Il tentait de répondre à une question quand une autre jaillissait du flot de paroles en tranchant le fil de la réponse qu'il avait entamé.

Lui-même posait des questions, mais personne n'y répondait ; les gens, étant trop concentrés à se préoccuper de leurs notes et des questions qu'ils avaient préparés plutôt que de réellement écouter Antoine. Soudainement il cria :

-Ça suffit !

Le volume sonore avait diminué mais le flux de paroles subsistait.

-Taisez-vous et écoutez ! hurla-t-il enfin.

Cette fois, tout le monde se tut.

-Je vais vous révéler mon plus gros secret... continua Antoine, euh... le secret de ma réussite ! (Aucun bruit ne venait perturber son discours, pourtant approximatif) Mais pour cela, je vais vous demander une chose. (Et il tenta le tout pour le tout) Il va falloir que vous fermiez les yeux et que, tous en cœur...Euh... vous récitiez le corbeau et le renard ?

Tous les journalistes s'étonnèrent de cette demande. Les  passants qui assistaient à la scène, par mimétisme social, prirent exemple sur la réaction des journalistes en s'étonnant à leur tour.

-Faites-moi confiance ! Dit Antoine, je suis célèbre alors vous pouvez croire ce que je vous dis.

Au début, il y eut un épais silence que ne brisaient seulement quelques personnes ici et là, qui demandaient à leur voisin s'il fallait vraiment se cacher les yeux et réciter « Le corbeau et le renard », ou s'ils avaient mal compris. Les plus courageux, pour briser la glace, fermèrent timidement leurs paupières.
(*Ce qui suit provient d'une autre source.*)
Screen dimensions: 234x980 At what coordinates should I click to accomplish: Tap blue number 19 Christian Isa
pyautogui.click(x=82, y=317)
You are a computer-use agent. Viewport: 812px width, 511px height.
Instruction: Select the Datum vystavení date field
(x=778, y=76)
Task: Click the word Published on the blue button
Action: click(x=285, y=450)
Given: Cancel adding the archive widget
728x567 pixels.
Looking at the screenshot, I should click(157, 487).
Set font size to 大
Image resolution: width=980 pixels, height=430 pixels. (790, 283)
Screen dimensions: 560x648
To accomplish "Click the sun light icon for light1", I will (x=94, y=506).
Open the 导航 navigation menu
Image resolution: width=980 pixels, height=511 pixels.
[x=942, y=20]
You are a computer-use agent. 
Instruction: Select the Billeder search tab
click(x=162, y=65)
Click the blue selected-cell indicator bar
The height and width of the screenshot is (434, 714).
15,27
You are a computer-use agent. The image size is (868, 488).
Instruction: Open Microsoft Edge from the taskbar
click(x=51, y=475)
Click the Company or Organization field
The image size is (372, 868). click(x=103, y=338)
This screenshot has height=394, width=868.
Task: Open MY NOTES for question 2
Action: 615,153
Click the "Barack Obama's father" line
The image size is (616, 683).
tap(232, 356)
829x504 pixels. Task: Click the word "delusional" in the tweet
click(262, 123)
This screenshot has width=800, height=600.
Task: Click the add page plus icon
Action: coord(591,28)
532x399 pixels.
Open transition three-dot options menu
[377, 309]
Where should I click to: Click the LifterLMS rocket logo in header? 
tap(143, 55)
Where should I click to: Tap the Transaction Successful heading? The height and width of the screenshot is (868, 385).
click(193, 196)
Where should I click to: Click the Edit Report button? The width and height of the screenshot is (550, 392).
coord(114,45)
L'assemblée se dévisageait entre elle et, petit-à-petit, l'effet de masse fit que tout le monde, sans exception, ferma les yeux. Le même "courageux" qui avait, le premier, clôt ses paupières, entama, à voix basse, la comptine. Les enfants présents dans la foule le suivirent par simple amusement. Les journalistes puis les passants, n'ayant plus honte de chanter, car leur voix se mêlait aisément à celle des autres, reprirent en cœur « Le corbeau et le renard », depuis le début. Et, au bout d'un long moment, tout le monde chantait, d'une voix forte et unie, dans l'attente de la révélation si spectaculaire que leur promettait Antoine Duchausson.

Antoine, quant à lui, profita de ce vacarme, que même un berger n'aurait pu supporter, pour s'extirper du centre de l'agglomérat et s'enfuir à toutes jambes vers sa voiture. Quand il arriva sur le parking et qu'il eût engagé le contact, le chant des journalistes et des passants n'était toujours pas terminé ; et il pouvait encore entendre :" ...leçon vaut bien un fromage sans doute. Le corbeau, honteux et confus, jura mais un peu tard, qu'on ne l'y prendrait plus... Maître corbeaux sur un arbre perché..."

La foule répétait le chant en boucle. « C'est bon, se dit-il, je n'ai plus rien à craindre des journalistes pour le moment, j'ai réussi à les occuper... Le pouvoir que me confère ma célébrité est plus grand que je n'aurais pu me l'imaginer. »

Alors, il démarra, fit son créneau en sens inverse, et partit en direction de son bureau.